To be sure, the sparks fly and the verbal salvos are fired off with speed and precision. But Bo Wilson’s new play, in its world premiere production at the Barksdale, is more than the sum of its parts. Under the direction of John Moon, “War Story” is a well-drawn character study of two people who appear to be diametrically opposed, but who come to a greater understanding of themselves, each other and their combined purpose in the world.
Wilson’s characters are well-balanced against each other.
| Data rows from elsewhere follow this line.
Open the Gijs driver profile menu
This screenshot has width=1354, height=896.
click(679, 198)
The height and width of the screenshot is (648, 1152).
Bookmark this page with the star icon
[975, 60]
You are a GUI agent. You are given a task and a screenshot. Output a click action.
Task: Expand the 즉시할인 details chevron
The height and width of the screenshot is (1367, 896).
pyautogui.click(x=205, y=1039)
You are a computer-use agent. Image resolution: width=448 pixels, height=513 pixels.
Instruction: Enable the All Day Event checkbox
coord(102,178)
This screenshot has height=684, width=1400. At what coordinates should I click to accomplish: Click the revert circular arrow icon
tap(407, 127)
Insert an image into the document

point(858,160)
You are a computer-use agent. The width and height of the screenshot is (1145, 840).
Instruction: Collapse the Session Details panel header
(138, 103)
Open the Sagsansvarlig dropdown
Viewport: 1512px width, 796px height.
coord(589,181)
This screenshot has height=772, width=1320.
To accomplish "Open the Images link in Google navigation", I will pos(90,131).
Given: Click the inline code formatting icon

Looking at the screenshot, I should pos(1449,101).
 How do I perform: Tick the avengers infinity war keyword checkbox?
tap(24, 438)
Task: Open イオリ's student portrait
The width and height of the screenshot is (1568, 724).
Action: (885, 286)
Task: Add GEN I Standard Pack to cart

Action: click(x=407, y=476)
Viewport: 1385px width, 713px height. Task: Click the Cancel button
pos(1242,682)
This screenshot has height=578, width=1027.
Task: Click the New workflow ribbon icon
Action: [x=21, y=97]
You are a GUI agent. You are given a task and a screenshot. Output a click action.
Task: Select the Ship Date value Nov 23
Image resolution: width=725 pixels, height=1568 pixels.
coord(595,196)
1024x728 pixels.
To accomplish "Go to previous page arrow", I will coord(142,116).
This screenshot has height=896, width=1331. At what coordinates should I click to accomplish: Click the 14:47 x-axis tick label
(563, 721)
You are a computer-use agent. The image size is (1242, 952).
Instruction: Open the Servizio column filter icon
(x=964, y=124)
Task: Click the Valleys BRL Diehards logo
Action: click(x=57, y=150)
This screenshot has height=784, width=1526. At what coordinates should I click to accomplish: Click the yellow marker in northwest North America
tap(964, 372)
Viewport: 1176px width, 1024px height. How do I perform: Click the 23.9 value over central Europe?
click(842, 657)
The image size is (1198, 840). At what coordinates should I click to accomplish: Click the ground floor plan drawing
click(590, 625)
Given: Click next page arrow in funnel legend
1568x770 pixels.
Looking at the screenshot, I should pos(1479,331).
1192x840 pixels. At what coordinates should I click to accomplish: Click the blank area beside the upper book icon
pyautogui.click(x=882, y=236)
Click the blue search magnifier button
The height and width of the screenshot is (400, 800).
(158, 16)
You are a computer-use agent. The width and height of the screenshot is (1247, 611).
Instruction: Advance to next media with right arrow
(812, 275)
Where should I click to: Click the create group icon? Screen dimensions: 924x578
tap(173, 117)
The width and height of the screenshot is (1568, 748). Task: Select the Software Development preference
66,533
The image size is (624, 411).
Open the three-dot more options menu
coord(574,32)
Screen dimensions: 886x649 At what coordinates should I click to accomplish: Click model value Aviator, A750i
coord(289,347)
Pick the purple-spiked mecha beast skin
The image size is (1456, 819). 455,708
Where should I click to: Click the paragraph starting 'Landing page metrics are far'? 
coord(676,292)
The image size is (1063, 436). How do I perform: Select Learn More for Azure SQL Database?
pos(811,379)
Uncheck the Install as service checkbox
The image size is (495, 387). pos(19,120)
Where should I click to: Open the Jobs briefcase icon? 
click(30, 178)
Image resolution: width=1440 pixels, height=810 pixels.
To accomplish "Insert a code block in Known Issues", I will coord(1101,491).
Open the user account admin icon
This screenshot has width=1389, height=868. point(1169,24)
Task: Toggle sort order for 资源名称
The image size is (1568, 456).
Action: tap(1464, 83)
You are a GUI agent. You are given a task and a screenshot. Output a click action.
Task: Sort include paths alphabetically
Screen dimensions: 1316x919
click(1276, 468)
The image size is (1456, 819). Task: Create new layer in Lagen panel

Kendra Davion (Nedra McClyde) is part soldier, part writer, as she comes in with a “metric ton of baggage” to interview the very man who fought in court to keep her and her gender out of the institute. Gen. “Railroad” Walker (Daryl Clark Phillips) is a much-decorated old soldier who is now indeed fading away in his institution-green room at a seemingly abandoned military hospital.
He reacts to her intrusion with vehemence, accusing her of being a fraud — not a true soldier, he taunts her, but “Emily Dickinson with an M-16.” She angrily tells him at one point: “I’m not playing. I never have been!” But why is she there to interview him?
Therein, of course, lies the crux of the story. What they don’t know yet is that they share a history that neither could have guessed — but which will determine the future of each.
McClyde’s performance as the soldier with the soul of a writer is finely drawn, as she takes the cadet across the spectrum between the pen and the sword. Her Kendra is at once strong and weak, determined and lost, and always sympathetic and intelligent. Phillips’ performance as the old hero scores on an emotional level, though he’s just too young to have fought in World War II, and maybe a little too feisty to be really dying. Despite this, he is a joy to watch as, in surprising ways, he reveals more and more of the real man behind the hero’s myth. Under Moon’s able direction, McClyde and Phillips are superb together, keeping the fast-paced and often witty dialogue flying with skill.
Less successful are the machinations that Wilson and Moon have to employ to keep the production down to a two-character piece: For example, why is there a dying patient with no doctors or nurses in sight? Yet it’s that very flaw that allows one of the plays most effective scenes, their final one together, to come across in a real and heartfelt way.
The general is fond of telling Kendra, in various ways during the play, that one can be most effective in winning one’s battles if one uses the right weapon. Though hers may be obvious, his final choice is more surprising. Through the course of Wilson’s finely woven story the two adversaries recognize the warrior and the writer in each other. By the end of “War Story,” they have taught each other much about the meaning of victory.
“War Story” runs through Jan. 27 at Barksdale Theatre.